ZUnderglow
Inspiration
I love messing with addressable RGB leds and it often annoys me that to control them we need to install bloated, invasive and/or inefficient applications. Products that ship with "RGB" often require account creation and web applications for basic functionality.
The Goal:
I set out to build a small prototype with the key feature being a live-reload render function supported by raylib.
The prototype would consist of three parts:
- A windows application made with raylib
- A led receiver to receive data from the application
- An "underglow" setup installed on my vehicle
The Good News:
- We have a live-reload function that updates leds
- We successfully made an led receiver (more on this in tech section)
- We shot some footage of the app working in the wild. In fact, the original goal was to release a build vlog of the day I installed the leds and shot some footage however this will be delayed till after the jam.
The Bad News:
- No raylib functions can be called from hot-reload dll. Unfortunately I couldn't figure out how to get it to work :(
- The led strips I soldered initially worked fine, but after a couple tests began outputting incorrect data. Therefore the colours of the leds no longer matched the application. This was definitely a hardware issue as the app worked great with other strips, but since I did not prepare those strips for the underglow I ran out of time to swap the broken strips with working ones.
The Grand Adjustment
So I figure since I failed at my initial goal of a live-reload raylib function (in fact I failed at quite a lot during this project and got pretty salty), I would add some music reactivity to spice things up. One problem I encountered is I had never implemented any of this in C, plus I was new to raylib so progress was slow. I ended up getting a simple bass reactive mode working, and a glaringly sparse setup page (the orientation buttons dont even do anything, just for show). But overall I believe it conveys the intended use case.

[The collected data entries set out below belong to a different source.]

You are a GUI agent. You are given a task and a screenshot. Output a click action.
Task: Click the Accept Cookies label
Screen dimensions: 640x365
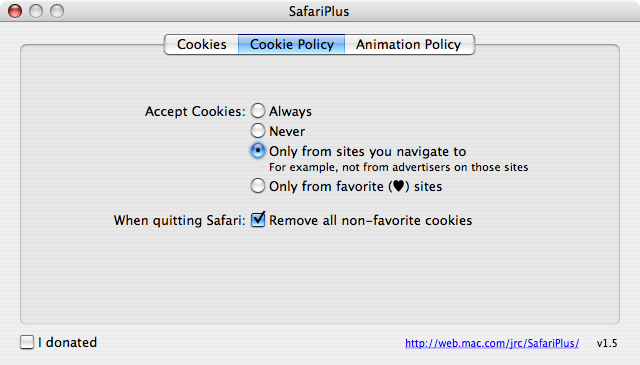coord(195,111)
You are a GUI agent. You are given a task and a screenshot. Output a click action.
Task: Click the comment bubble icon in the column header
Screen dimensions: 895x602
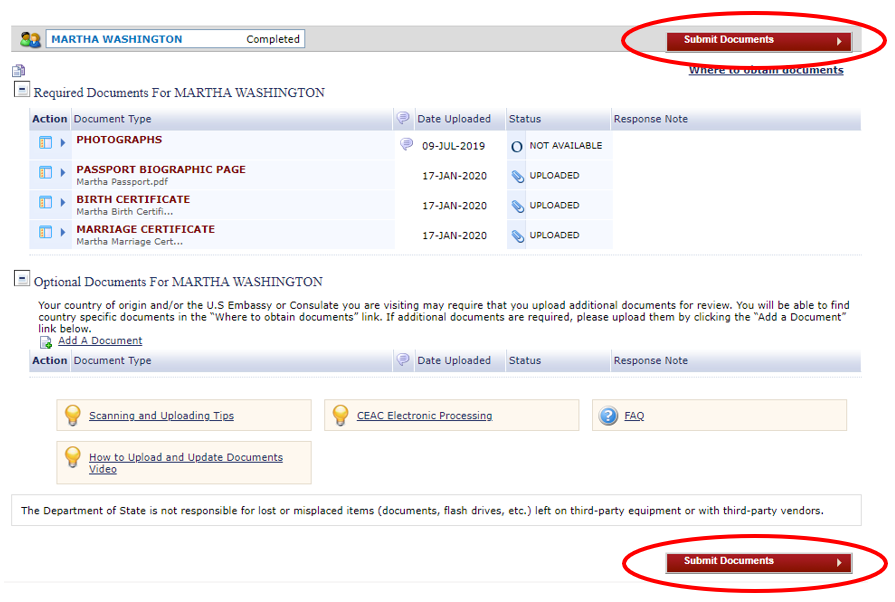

Additionally, near the end of the jam I had the idea to create a mini build vlog of installing and running the app. I have all the footage but didnt realize my PC isnt up to the task of editing 4K footage (should've shot in 1080p). I will probably release a couple of vids, but the full video might follow after the jam and when I'm able to upgrade my PC. Here's the intro to the build vlog, incase I never get around to it. I'm from Auckland New Zealand - so the big tower you see is the Sky Tower.
Pics or it didnt happen:
Custom Render Function
Bass Frequency VU Mode
In the field :D
Hardware Receiver (just an esp8266 dev board with buck regulator)
The Tech (key aspects)
Software:
- Raylib/raygui application that blasts udp packets to esp
- WASAPI loopback audio reactivity
- Live Reload custom render function
Hardware:
- 3D printed enclosure modeled in OpenSCAD
- esp8266 with a slightly modified version of This firmware. The esp acts as an access point and waits for udp packets to render straight to the strip
- 2 extremely jank led strips soldered and attached to the vehicle in dubious ways
Postmortem:
- Raylib ended up being a bad choice, I couldnt figure out how to hot-reload the library, and once I added windows native stuff like WASAPI - the cross platform nature of the library became irrelevant. Raylib ended up being just a UI library and PNG loader for me.
- I learned the importance of having my own UI library in C. If I had this available for the jam, I would've been more successful. Perhaps I should've seen this coming for the Wheel Reinvention Jam lol.
- I should've verified that all file formats and resolutions I was planning to shoot my video with - was actually editable by my hardware - huge oversight.